Referring now more specifically to the drawings, and to FIG. 1 in particular, an imaging apparatus in the form of a laser printer 10 is shown, in which a multilevel oiling device and process of the present invention may be used advantageously. Laser printer 10 includes a fuser 12 and an oil web system 14 (FIG. 2), which is operated in accordance with a media requirements control process 16 shown in FIG. 4, a glossiness preference control process 18 shown in FIG. 5, or a combination thereof.
Laser printer 10 includes a printhead 20, which, in known fashion, creates an electrostatic image on an image transfer belt 22. Media from a media supply tray 24 or 36 is moved along a media path, which is indicated in the drawings by the arrows 26, and includes processing through an image transfer nip 28 and fuser 12. The media path includes a plurality of guide surfaces or belts 30 and guide rolls 32 to direct the media through printer 10, ending at a media receiving zone 34. The media path may further include a duplexing side path including an alternate path indicated by the arrows 38.
Those skilled in the art will readily understand the manner in which printhead 20 creates an electrostatic image on a photosensitive member, such as the image transfer belt 22. The image is further processed by the attachment of toner particles, which in a color printer may include particles of different colors. Thereafter, the toner image is transferred to the media sheets at image transfer nip 28, and the sheet is processed through fuser 12, wherein the image is fixed through the application of heat and pressure.
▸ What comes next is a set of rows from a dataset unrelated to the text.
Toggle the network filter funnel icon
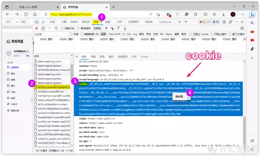The image size is (260, 156). (50, 28)

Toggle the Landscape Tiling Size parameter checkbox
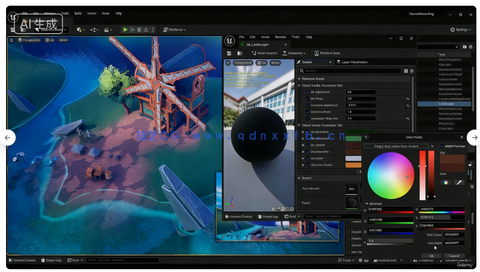coord(308,118)
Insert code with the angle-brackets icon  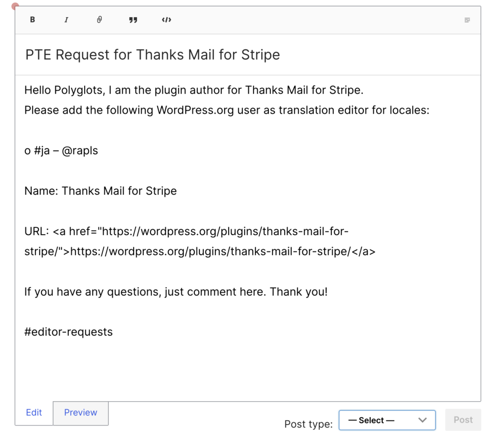click(167, 20)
Fuser 12 includes a hot roll 42 and a backing roll 44, creating a fuser nip 46 through which the media passes. Heat and pressure are applied to the media as it passes through fuser nip 46. Oil web system 14 is provided to prevent sticking between the media and hot roll 42, and to minimize toner offset to hot roll 42. Oil web system 14 applies a release agent, such as silicone oil, to the surface of hot roll 42. Oil on the surface of fuser hot roll 42 minimizes the sticking and toner off-set problems that can be encountered.
It should be recognized that the laser printer 10 shown in FIG. 1 is merely the representation of a suitable apparatus in which the present invention may be used advantageously. It should be further understood that other types of laser printers, other types of printers generally, and other types of imaging apparatus may advantageously use the present invention as well. Printer 10, shown in FIG. 1, is merely one such device provided and described herein for ease of understanding the use of the present invention, and should not be considered as a limitation on the invention, nor on the claims to follow.
Oil web system 14 (FIG. 2) includes a material web 52 of suitable material for holding release agent. A non-woven fabric of polyester and aramid fibers, such as Nomex® manufactured by and available from DuPont, has been used advantageously in the past. The material is coated or saturated with a release agent, such as a silicone oil of polydimethylsiloxane or the like. Web 52 is a relatively thin elongated band of material stored on a supply spool 54 prior to its use in oil web system 14. A take-up spool 56 is provided for receiving used or spent portions of web 52. Between supply spool 54 and take-up spool 56, material web 52 extends along a web path which is indicated in the drawings by arrows 58. The web path is defined by web guiding members, which may include supply spool 54, take-up spool 56 and other rolls or surfaces influencing the position of web 52. Along at least a portion of the web path, web 52 is brought into contact with hot roll 42 of fuser 12. Release agent is transferred from web 52 to hot roll 42 at an oil transfer nip 60. In the embodiment shown, oil transfer nip 60 is created by the close proximity of a spring-loaded biasing roll 62 to hot roll 42, which holds web 52 against hot roll 42 at oil transfer nip 60. It should be understood that other arrangements may be used advantageously to bring portions of web 52 into contact with hot roll 42. For example, two or more rolls may be used to position web 52 such that a segment of web 52 wraps a portion of hot roll 42. Alternatively, the relative positions of a single idler roll and take-up pool 56 may be such as to cause a portion of web 52 to wrap a portion of hot roll 42.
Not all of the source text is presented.